### Extrait à lire
::::::::::

Identification des responsables de cette « opération de désinformation »
Les auteurs assurent qu’il n’est pas possible de déterminer avec certitude les opérations décrites dans le rapport.
On peut pourtant s’étonner qu’il n’ait pas été possible d’aboutir à une conclusion plus claire en utilisant les standards de preuve employés antérieurement par Graphika pour désigner la Russie comme à l’origine d’une opération d’influence.
Ben Nimmo, de Graphika, a étudié la fuite de documents de commerce qui auraient pu être bénéfiques pour la campagne du Parti Travailliste lors des élections de 2019 au Royaume Uni. S’il a plus tard avancé qu’« il ne pouvait pas attribuer la responsabilité de cette opération », son rapport ne se privait pas d’affirmer que :
- « les fuites ont été diffusées de façon similaire à l’opération russe ‘Infection Secondaire’ »
- « les fuites ont été amplifiées en ligne d’une façon rappelant de près une opération d’information russe connue »
- « les similarités… sont trop nombreuses pour qu’il s’agisse d’une simple coïncidence »
- « le faux compte… a commis des erreurs caractéristiques de ‘Infection Secondaire’ »
- « le tweeting… ressemble aux efforts d’amplification déployés par ‘Infection Secondaire’ »
Ce rapport de Graphika avait choisi sans circonspection le titre de « Fuite de documents commerciaux au RU : les opérateurs s’efforcent de dissimuler que leurs comptes ont diffusé les fuites de documents commerciaux US/RU de façon similaire à l’opération russe ‘Infection Secondaire’ révélée en juin 2019 ».
Ce qui en a découlé n’est pas surprenant. Les grands médias se sont saisis du rapport, le présentant d’emblée comme une opération russe de désinformation avec des gros titres comme : « La Russie est impliquée dans la fuite des documents » (The Guardian), « La fuite des documents cités par Corbyn vient d’un groupe lié à la Russie » (Sky News), « Les Russes tentent de manipuler les élections en faisant fuir des documents commerciaux dont s’est prévalu Jeremy Corbyn » (The Telegraph). Ces condamnations ont joué un rôle important dans l’échec de la campagne électorale du dirigeant travailliste Jeremy Corbyn.
Sur la base du rapport de OIS-Graphika « La voix silencieuse », on peut arriver à des conclusions au moins aussi solides que celles avancées dans le rapport de Graphika « Fuite de documents commerciaux au RU ».

::::::::::

### Consignes
• A. D'après l'extrait sur les rapports de Graphika, quel média a titré « La fuite des documents cités par Corbyn vient d'un groupe lié à la Russie » ?
• B. Poursuivez le texte sur les rapports de Graphika à partir de sa dernière phrase.
Les données n'ont aucun rôle dans ce travail sur l'extrait.

### Données de l'exercice
::::::::::

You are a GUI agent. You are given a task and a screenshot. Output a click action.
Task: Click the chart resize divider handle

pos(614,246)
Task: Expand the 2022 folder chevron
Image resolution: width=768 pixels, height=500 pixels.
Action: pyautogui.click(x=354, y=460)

::::::::::

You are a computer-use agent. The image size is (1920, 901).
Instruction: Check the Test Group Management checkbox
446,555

::::::::::

### Résultats attendus
• A. Sky News.

• B.
Il est clair que les buts, le ciblage, les narratifs, les techniques, les sources et jusqu’à certaines méta-données laissées dans leur sillage identifient les responsables de l’opération de désinformation décrite dans le rapport de OIS-Graphika. Ceux qui ont fourni les bases de données sur lesquels cette recherche s’est basée ont exprimé leur opinion. Twitter déclare que « les pays d’origine présumés » sont les USA et le RU. Pour Meta, « le pays d’origine » est les USA.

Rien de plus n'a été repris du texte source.